Gıda-İş'ten açlık dayatmasına karşı mücadele çağrısı
Gıda-İş: “Önümüzde duran görev ve sorumluluk, saldırılara karşı en geniş birleşik bir işçi ve emekçi mücadelesinin yeniden örgütlenmesidir.”
Fotoğraf: Evrensel
DİSK’e bağlı Gıda-İş Sendikası, bölge temsilcilerinin katılımıyla 18 Haziran’da yapmış olduğu toplantının sonuçlarını paylaştı.
Açlık dayatmasına karşı mücadele çağrısı yapan Gıda-İş, toplantıda seçim süreci değerlendirmesi, ekonomik ve siyasi gelişmeler, sendikal hak ve özgürlükler, örgütlenme ve kongre hazırlık sürecine dair tartışmalar yürüttü.
Gıda-İş Sendikası Yönetim Kurulu imzasıyla yapılan açıklamada, 14 ve 28 Mayıs'ta eşitsiz bir seçim süreci yaşandığı belirtilerek, “İktidarın devletin tüm olanaklarını seferber ederek sürdürdüğü kara propaganda ile bir kez daha Mecliste Cumhur ittifakı çoğunluk sağlamış, Cumhur ittifakı adayı Erdoğan ikinci turda yeniden cumhurbaşkanı seçilmiştir. Millet ittifakının dağınık yapısı, seçim sandıklarını bile tutamaması, sürekli zikzaklar çizen politikalarıyla emekçi kesimlerde karşılık bulamamış, ortaya koydukları restorasyoncu programları yenilgiye uğramıştır. Emek ve Özgürlük ittifakı ise kitlelere ulaşma, programını anlatma konusunda yetersiz kalmıştır, geniş emekçi yığınlarıyla bağ kuramamıştır. En geniş emek ve demokrasi güçleriyle birleşme konusunda yeterli bir çabanın içinde olamamıştır” ifadeleri kullanıldı.
“İKTİDAR, EMEKÇİLERİN YAŞAMINI DAHA DA ZORA SOKACAK POLİTİKALARA İMZA ATACAKTIR”

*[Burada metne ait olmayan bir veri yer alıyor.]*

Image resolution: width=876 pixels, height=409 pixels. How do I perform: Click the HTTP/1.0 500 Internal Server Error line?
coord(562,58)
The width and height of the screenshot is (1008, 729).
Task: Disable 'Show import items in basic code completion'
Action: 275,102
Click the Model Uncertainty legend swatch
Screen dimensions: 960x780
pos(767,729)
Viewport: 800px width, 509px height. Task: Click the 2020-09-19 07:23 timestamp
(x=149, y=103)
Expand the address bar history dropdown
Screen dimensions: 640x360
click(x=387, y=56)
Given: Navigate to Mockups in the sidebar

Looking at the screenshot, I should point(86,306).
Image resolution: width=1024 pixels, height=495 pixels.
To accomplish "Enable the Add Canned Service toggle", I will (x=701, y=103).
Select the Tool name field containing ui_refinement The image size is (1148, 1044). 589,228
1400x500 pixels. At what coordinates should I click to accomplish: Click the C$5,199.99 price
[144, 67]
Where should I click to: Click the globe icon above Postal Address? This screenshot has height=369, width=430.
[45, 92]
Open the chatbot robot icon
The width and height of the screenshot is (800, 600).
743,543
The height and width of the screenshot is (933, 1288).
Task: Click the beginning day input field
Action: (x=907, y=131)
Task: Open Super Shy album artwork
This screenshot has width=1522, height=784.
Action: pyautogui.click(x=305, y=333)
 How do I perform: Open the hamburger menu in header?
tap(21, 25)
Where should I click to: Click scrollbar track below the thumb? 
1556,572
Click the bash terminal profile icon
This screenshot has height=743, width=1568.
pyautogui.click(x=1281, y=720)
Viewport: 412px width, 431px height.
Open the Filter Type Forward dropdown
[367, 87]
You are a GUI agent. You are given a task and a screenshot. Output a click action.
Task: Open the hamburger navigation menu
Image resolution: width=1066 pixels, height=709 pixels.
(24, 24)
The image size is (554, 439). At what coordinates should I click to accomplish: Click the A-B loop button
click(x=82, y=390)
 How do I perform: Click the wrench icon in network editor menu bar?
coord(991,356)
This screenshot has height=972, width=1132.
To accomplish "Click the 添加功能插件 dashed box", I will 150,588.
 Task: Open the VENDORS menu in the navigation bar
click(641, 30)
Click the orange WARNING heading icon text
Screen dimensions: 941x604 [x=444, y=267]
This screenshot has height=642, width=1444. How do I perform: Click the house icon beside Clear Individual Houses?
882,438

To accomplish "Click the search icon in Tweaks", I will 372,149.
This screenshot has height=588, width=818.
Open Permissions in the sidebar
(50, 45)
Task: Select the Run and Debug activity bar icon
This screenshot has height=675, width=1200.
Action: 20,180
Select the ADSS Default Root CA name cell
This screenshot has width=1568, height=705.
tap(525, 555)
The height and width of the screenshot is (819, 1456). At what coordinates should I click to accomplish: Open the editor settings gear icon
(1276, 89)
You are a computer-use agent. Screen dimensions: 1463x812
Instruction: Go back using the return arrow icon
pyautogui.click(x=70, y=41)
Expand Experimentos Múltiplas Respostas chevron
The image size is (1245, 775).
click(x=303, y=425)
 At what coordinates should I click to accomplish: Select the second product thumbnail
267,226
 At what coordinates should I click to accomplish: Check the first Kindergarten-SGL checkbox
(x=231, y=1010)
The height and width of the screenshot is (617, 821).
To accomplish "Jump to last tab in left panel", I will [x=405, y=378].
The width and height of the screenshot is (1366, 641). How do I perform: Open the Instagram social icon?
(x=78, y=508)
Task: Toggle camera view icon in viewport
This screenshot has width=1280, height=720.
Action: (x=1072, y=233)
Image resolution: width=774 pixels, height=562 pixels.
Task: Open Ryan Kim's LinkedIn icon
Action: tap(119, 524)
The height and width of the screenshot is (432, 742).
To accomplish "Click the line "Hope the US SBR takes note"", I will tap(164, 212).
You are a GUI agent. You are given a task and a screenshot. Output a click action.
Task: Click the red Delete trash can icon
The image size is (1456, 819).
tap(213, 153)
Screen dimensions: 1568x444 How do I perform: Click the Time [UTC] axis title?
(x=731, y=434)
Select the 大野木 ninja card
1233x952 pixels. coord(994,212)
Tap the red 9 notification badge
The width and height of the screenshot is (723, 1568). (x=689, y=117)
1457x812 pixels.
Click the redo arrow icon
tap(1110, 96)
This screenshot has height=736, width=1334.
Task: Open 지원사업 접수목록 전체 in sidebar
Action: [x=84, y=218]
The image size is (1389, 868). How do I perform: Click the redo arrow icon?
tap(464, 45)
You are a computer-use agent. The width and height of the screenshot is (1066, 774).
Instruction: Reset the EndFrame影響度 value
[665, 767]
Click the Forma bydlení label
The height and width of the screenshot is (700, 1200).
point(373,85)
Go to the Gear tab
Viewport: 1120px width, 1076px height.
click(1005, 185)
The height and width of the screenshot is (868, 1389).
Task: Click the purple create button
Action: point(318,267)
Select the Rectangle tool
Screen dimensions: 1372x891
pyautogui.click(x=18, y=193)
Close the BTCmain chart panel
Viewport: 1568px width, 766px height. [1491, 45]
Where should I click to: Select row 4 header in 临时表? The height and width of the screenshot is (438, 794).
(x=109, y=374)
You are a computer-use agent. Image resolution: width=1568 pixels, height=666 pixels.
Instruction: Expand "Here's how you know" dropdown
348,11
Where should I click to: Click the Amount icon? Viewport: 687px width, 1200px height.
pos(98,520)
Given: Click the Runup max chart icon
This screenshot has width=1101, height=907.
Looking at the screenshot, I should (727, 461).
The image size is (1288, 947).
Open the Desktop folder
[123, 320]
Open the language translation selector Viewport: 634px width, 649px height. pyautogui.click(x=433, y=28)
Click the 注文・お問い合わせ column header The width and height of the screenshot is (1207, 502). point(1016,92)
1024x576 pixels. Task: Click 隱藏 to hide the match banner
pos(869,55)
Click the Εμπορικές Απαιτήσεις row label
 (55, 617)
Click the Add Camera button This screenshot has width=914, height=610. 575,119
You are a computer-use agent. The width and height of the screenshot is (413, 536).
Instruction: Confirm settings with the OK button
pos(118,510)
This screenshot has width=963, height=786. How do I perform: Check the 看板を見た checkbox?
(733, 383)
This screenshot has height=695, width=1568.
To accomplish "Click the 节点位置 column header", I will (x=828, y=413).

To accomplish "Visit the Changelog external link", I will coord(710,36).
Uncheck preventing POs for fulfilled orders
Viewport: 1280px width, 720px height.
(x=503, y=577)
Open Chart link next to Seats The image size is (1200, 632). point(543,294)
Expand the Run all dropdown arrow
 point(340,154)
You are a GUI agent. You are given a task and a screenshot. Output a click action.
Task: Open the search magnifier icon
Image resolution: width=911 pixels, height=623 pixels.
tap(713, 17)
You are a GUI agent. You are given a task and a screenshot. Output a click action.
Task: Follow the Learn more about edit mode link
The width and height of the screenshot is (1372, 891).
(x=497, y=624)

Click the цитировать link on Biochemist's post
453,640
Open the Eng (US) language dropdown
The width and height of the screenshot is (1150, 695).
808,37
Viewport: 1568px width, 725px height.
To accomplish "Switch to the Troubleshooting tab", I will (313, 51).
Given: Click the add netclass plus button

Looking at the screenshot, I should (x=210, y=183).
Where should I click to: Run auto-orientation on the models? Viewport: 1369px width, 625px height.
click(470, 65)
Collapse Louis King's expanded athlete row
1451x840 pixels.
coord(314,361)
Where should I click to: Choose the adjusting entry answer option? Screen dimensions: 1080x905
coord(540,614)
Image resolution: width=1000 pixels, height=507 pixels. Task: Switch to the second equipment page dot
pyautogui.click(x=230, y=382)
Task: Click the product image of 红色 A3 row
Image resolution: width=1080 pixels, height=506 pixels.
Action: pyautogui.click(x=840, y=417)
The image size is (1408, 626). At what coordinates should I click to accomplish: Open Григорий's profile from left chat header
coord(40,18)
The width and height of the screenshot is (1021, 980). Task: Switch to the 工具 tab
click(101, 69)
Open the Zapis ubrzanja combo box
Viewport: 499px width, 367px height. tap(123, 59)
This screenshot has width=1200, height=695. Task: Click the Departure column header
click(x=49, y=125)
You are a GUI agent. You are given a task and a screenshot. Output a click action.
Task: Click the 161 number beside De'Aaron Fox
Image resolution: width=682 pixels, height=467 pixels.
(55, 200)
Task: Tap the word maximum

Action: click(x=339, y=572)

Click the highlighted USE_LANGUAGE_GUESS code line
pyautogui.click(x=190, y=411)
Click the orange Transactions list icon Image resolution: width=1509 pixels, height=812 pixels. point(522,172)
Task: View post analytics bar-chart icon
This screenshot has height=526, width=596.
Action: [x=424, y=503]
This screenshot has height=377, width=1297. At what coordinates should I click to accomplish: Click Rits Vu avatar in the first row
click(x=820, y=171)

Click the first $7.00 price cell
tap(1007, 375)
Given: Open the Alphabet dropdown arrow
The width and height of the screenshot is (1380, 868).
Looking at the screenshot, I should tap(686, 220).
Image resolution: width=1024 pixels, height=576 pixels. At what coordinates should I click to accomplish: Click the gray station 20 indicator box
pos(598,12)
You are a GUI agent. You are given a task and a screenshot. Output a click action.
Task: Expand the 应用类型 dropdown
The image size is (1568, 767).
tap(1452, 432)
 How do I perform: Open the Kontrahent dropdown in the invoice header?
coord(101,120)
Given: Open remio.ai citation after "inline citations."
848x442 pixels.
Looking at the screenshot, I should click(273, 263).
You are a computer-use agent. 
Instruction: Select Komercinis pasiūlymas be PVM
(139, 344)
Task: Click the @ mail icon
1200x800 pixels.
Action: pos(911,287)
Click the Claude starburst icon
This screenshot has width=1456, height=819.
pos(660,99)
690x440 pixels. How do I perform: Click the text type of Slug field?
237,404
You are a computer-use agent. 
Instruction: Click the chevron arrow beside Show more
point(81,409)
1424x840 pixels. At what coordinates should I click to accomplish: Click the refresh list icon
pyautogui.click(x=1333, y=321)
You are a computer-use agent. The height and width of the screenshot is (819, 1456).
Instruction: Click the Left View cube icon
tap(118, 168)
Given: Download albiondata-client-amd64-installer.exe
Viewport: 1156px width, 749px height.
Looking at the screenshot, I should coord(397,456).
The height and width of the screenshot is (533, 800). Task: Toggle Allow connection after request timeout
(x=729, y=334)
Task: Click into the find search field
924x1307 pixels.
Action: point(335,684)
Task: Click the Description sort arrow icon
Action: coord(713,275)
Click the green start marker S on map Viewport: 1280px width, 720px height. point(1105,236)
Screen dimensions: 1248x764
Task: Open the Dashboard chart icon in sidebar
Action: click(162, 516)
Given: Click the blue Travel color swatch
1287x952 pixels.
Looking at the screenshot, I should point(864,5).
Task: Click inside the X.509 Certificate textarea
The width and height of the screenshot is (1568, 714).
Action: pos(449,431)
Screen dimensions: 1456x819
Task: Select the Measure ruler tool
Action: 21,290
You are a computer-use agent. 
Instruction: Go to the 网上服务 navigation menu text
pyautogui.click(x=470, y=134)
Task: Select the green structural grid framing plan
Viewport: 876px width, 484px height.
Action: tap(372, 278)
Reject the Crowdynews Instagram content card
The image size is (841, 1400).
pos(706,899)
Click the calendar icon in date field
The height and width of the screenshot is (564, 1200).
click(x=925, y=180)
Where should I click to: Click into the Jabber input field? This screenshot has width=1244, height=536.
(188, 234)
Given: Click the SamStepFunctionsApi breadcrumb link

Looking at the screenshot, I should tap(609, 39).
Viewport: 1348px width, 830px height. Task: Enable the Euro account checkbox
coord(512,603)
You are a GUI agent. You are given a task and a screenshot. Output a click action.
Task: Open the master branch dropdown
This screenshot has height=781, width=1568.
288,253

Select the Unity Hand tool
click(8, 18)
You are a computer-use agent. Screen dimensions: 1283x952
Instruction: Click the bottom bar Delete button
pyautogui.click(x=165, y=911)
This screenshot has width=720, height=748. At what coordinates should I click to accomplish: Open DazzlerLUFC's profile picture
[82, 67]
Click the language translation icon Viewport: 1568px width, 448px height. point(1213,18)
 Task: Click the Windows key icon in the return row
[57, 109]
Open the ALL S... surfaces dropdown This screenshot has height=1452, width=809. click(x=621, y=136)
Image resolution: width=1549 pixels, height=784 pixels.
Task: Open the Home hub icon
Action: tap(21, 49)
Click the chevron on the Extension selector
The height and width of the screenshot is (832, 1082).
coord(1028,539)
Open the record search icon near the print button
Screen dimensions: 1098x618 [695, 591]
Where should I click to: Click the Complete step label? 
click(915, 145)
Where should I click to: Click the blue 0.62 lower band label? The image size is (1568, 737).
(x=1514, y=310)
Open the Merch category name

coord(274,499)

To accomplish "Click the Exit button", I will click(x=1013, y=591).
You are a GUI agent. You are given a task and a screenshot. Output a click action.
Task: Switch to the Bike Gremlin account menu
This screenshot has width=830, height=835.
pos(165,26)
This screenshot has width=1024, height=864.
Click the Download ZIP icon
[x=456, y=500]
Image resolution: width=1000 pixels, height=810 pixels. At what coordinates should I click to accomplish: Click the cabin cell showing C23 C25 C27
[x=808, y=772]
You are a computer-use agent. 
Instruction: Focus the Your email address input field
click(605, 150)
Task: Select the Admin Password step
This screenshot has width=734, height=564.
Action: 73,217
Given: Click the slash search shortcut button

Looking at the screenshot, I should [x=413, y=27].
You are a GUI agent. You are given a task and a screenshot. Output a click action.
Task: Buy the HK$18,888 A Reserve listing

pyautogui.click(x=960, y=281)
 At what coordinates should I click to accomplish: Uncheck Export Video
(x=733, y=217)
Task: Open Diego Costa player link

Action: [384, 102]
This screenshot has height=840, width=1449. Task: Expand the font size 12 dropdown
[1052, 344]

AKP’nin 2018 seçimine göre yüzde 6,7 oy kaybettiği hatırlatılan açıklamada, “Ağırlığını sermaye partilerinin oluşturduğu parlamento işçi ve emekçilerin taleplerinin en az dile geleceği dönem olarak tarihe geçeceği, kadınların haklarına yönelik saldırıların gündeme geleceği, tek adam düzenini daha kurumsal hale getirecek bir yapıda olacağı kuşku götürmez bir gerçek olarak durmaktadır. İfade edilen yeni anayasa ise tek adam düzeninin güvencesi olarak gündeme getirilecektir. Temmuz'da geçerli olacak asgari ücret belirlenmesinde olduğu gibi işçi ve emekçilerin ekonomik talepleri dikkate alınmadığı gibi açlık sınırı altında yaşamayı dayatmaya devam edeceklerdir. Bugünden ifade etmek gerekirse, mevcut iktidar ekonomik, sosyal, siyasal alanda işçi ve emekçilerin yaşamını daha da zora sokacak politikalara imza atacaktır, buna uygun yasal düzenlemeleri meclise getirmekten geri durmayacaktır. Bugün yapılması gereken, saldırılara karşı en geniş birleşik bir işçi ve emekçi mücadelesinin yeniden örgütlenmesidir. Önümüzde duran görev ve sorumlulukları yerine getirmektir” denildi.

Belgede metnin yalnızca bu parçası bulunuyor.